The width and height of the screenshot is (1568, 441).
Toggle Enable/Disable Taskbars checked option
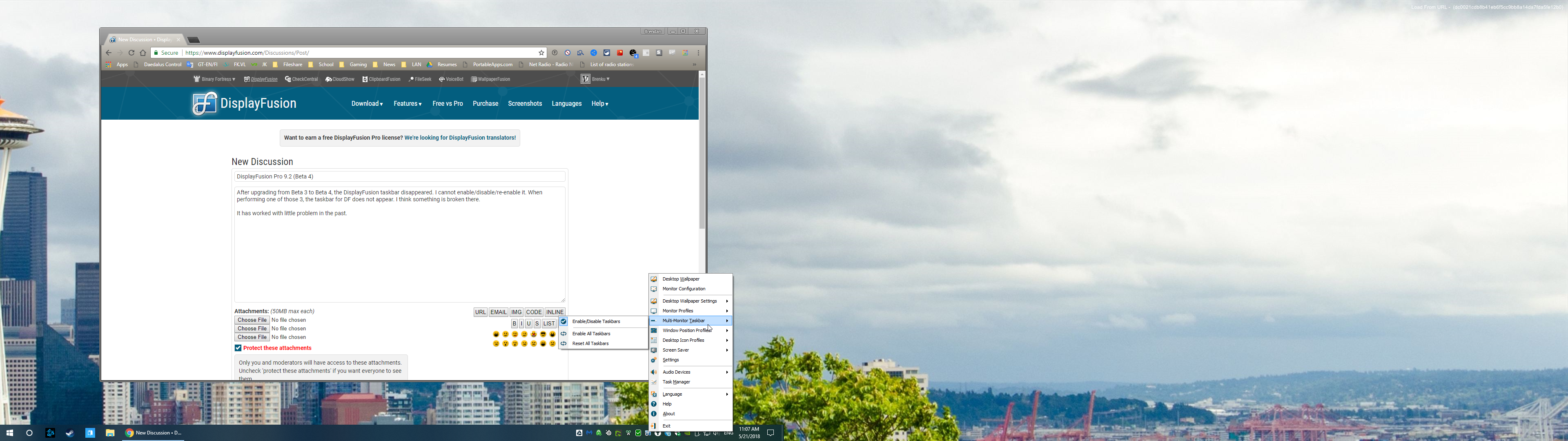(596, 322)
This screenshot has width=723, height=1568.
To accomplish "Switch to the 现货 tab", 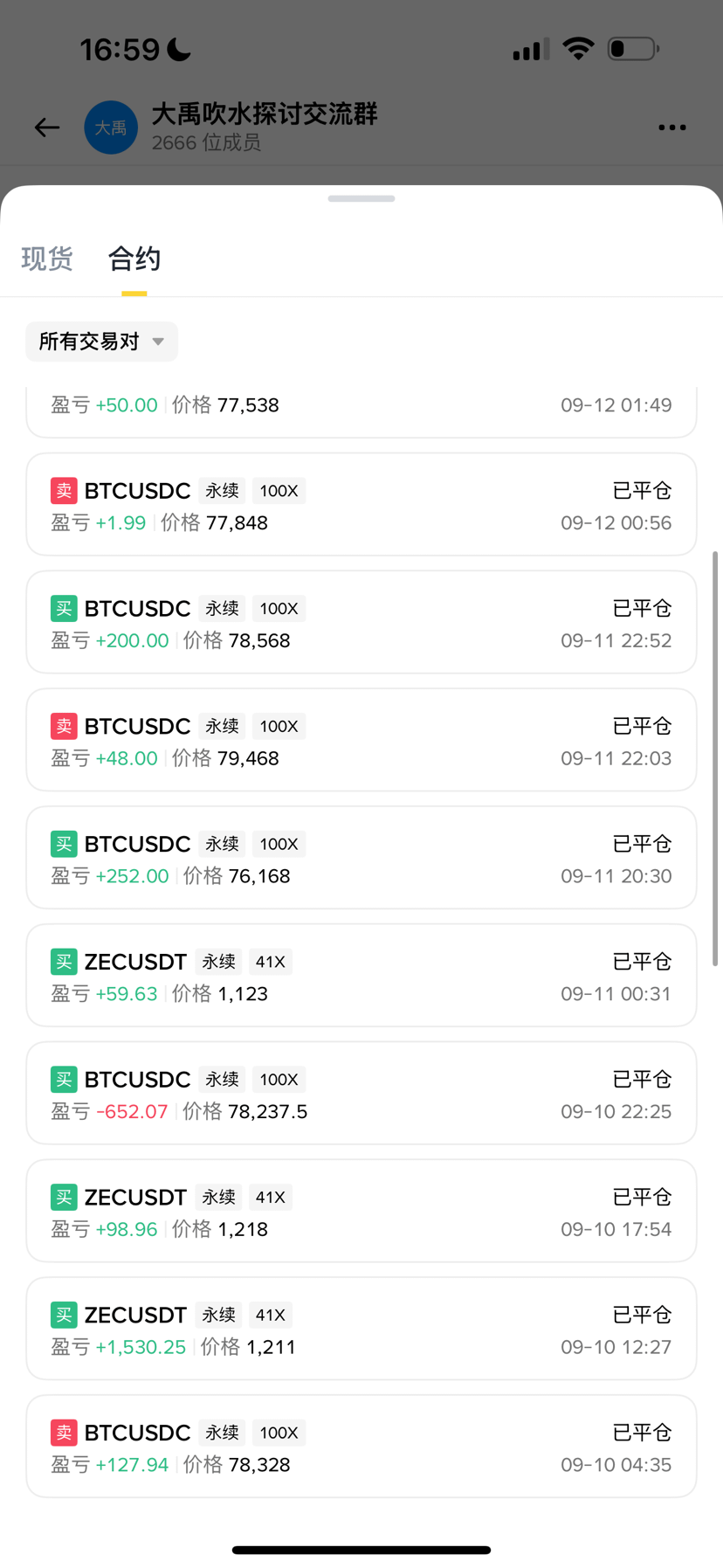I will (47, 259).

WHAT THE TASK ASKS. Pick out every line in the entries above that contains the string "width", matching case exactly, and copy those lines.

OUTPUT OF THE TASK.
The width and height of the screenshot is (1568, 441).
This screenshot has width=723, height=1568.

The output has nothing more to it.